**DOCUMENT**
We had a wind storm one day, this older lady comes in carrying a picture of a flag pole all bent over. She wants a refund on the broken pole, just from the picture. The flag pole was only 5 1/2 years old,,,it only had 3 flags on it and the wind blew it over. A flag pole should be guaranteed for life and she wanted another one. My store hasn't been here quite that long either.

A guy came in with a receipt for a hitch for a Blazer. He bought it 4 months ago. The Blazer quit running, too much to get it fixed so he sold it to a junk yard, he wanted his money back for the hitch,,,and oh, it's still on the Blazer.

And my favorite!

A lady bought a $30 Carhart shirt, she got ink on the front, and it wouldn't wash out!! She wanted her money back.

Sometimes I have to ask huh, several times because it seems so unreal, other times I get a little giggle out of it, and still other times I want to scream,,,you have got to be kidding me,,,but I don't.

Maybe if the economy improves it will get better, or the stories will.


----------



## luv2ridesaddleseat (Aug 19, 2009)

Just unreal! Tell the idiot with the ink, hairspray will get the ink out. I can't believe how stupid people really can be. I guess thats why I love and work with animals. Wow! You must have the patience of a Saint!


----------



## Frankie (Aug 19, 2009)

Oh man, forgot another good one.

A guy wanted to exchange a bag of dog food. No receipt and he can't bring it back in. It was really bad, probably poison, so he burried it to make sure no animal got a hold of it.

By the way, statements in this post were what the customer actually said.


----------



## Miniv (Aug 19, 2009)

OMG!



These stories need to be PUBLISHED! Can I share them???

Let me know and I will give YOU credit!


----------



## Frankie (Aug 19, 2009)

You can use them, but don't give me credit,,,some one may think it was me who said it.





And these were the short versions! All were several minute long explainations. I guess if you pay that much for a shirt, anything and everything should wash right out if there.


----------



## hunterridgefarm (Aug 19, 2009)

thank you for the Laugh I need that. I have heard the same stories when I worked for Dollar General!


----------



## IloveMiniatureshorses (Aug 19, 2009)

WOW!!! Our society is getting dumber by the day.... geese..... And yes, hairspray will take ink off of anything. Doesn't the person know about "home remedies"?!?!


----------



## Gini (Aug 19, 2009)

Carolyn, that made my day!!!!!!!


----------



## Minimor (Aug 19, 2009)

Yeesh, what is wrong with people??

The gal with the ink that wouldn't wash out--how foolish is she--she should have taken the shirt back to where she bought the pen, and complained that the pen ruined her shirt and therefore the seller of the pen should make it good for the price of the ruined shirt.






After all, it was clearly the fault of the pen, not the shirt.





I guess we shouldn't be surprised--it's the same kind of thinking that causes people to sue the fast food place when they spill hot coffee & get burned while driving....


----------



## miniwhinny74 (Aug 20, 2009)

My personal favorite:













Frankie said:


> A guy came in with a receipt for a hitch for a Blazer. He bought it 4 months ago. The Blazer quit running, too much to get it fixed so he sold it to a junk yard, he wanted his money back for the hitch,,,and oh, it's still on the Blazer.






Minimor said:


> Yeesh, what is wrong with people??

Extracted records
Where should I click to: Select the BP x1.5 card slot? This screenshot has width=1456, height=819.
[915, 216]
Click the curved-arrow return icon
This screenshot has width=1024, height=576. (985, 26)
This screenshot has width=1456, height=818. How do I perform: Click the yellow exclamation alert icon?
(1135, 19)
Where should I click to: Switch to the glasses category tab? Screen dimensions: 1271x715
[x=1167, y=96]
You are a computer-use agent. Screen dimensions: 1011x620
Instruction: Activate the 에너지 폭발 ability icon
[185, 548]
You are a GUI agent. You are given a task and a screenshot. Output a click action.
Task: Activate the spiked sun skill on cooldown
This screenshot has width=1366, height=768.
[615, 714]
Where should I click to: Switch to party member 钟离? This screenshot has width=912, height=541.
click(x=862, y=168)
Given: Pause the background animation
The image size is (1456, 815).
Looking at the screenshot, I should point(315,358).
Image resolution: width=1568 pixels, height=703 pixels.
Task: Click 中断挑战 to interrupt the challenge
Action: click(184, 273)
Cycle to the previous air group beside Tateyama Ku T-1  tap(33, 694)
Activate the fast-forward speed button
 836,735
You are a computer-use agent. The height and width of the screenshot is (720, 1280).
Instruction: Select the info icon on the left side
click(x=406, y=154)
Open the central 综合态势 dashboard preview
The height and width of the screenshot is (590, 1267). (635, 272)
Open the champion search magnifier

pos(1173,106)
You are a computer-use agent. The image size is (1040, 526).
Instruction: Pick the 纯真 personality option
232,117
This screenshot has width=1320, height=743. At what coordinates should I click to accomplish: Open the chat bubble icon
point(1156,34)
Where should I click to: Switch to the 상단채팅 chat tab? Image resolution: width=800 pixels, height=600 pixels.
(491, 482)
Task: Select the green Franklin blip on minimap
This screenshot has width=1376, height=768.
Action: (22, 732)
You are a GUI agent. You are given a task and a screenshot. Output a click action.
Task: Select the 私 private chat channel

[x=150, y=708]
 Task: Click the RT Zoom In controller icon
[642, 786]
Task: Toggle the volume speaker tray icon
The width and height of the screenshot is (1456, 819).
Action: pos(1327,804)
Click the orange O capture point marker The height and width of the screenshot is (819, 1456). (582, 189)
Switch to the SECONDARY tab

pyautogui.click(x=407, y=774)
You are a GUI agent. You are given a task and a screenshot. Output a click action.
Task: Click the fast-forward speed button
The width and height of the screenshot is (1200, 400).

**TO DO**
- 1) Edit the forum thread: rewrite it starting with "We had a wind" and going on through "And my favorite!", putting "Bronco" wherever "Blazer" appears.
- 2) From the records, copy out the lines starting with the line with "Click the curved-arrow return icon" and going on through the line with "Action: (22, 732)", reproducing each one unchanged.

**ANSWERS FOR THIS EXERCISE**
- 1)
We had a wind storm one day, this older lady comes in carrying a picture of a flag pole all bent over. She wants a refund on the broken pole, just from the picture. The flag pole was only 5 1/2 years old,,,it only had 3 flags on it and the wind blew it over. A flag pole should be guaranteed for life and she wanted another one. My store hasn't been here quite that long either.

A guy came in with a receipt for a hitch for a Bronco. He bought it 4 months ago. The Bronco quit running, too much to get it fixed so he sold it to a junk yard, he wanted his money back for the hitch,,,and oh, it's still on the Bronco.

And my favorite!

- 2)
Click the curved-arrow return icon
This screenshot has width=1024, height=576. (985, 26)
This screenshot has width=1456, height=818. How do I perform: Click the yellow exclamation alert icon?
(1135, 19)
Where should I click to: Switch to the glasses category tab? Screen dimensions: 1271x715
[x=1167, y=96]
You are a computer-use agent. Screen dimensions: 1011x620
Instruction: Activate the 에너지 폭발 ability icon
[185, 548]
You are a GUI agent. You are given a task and a screenshot. Output a click action.
Task: Activate the spiked sun skill on cooldown
This screenshot has width=1366, height=768.
[615, 714]
Where should I click to: Switch to party member 钟离? This screenshot has width=912, height=541.
click(x=862, y=168)
Given: Pause the background animation
The image size is (1456, 815).
Looking at the screenshot, I should point(315,358).
Image resolution: width=1568 pixels, height=703 pixels.
Task: Click 中断挑战 to interrupt the challenge
Action: click(184, 273)
Cycle to the previous air group beside Tateyama Ku T-1  tap(33, 694)
Activate the fast-forward speed button
 836,735
You are a computer-use agent. The height and width of the screenshot is (720, 1280).
Instruction: Select the info icon on the left side
click(x=406, y=154)
Open the central 综合态势 dashboard preview
The height and width of the screenshot is (590, 1267). (635, 272)
Open the champion search magnifier

pos(1173,106)
You are a computer-use agent. The image size is (1040, 526).
Instruction: Pick the 纯真 personality option
232,117
This screenshot has width=1320, height=743. At what coordinates should I click to accomplish: Open the chat bubble icon
point(1156,34)
Where should I click to: Switch to the 상단채팅 chat tab? Image resolution: width=800 pixels, height=600 pixels.
(491, 482)
Task: Select the green Franklin blip on minimap
This screenshot has width=1376, height=768.
Action: (22, 732)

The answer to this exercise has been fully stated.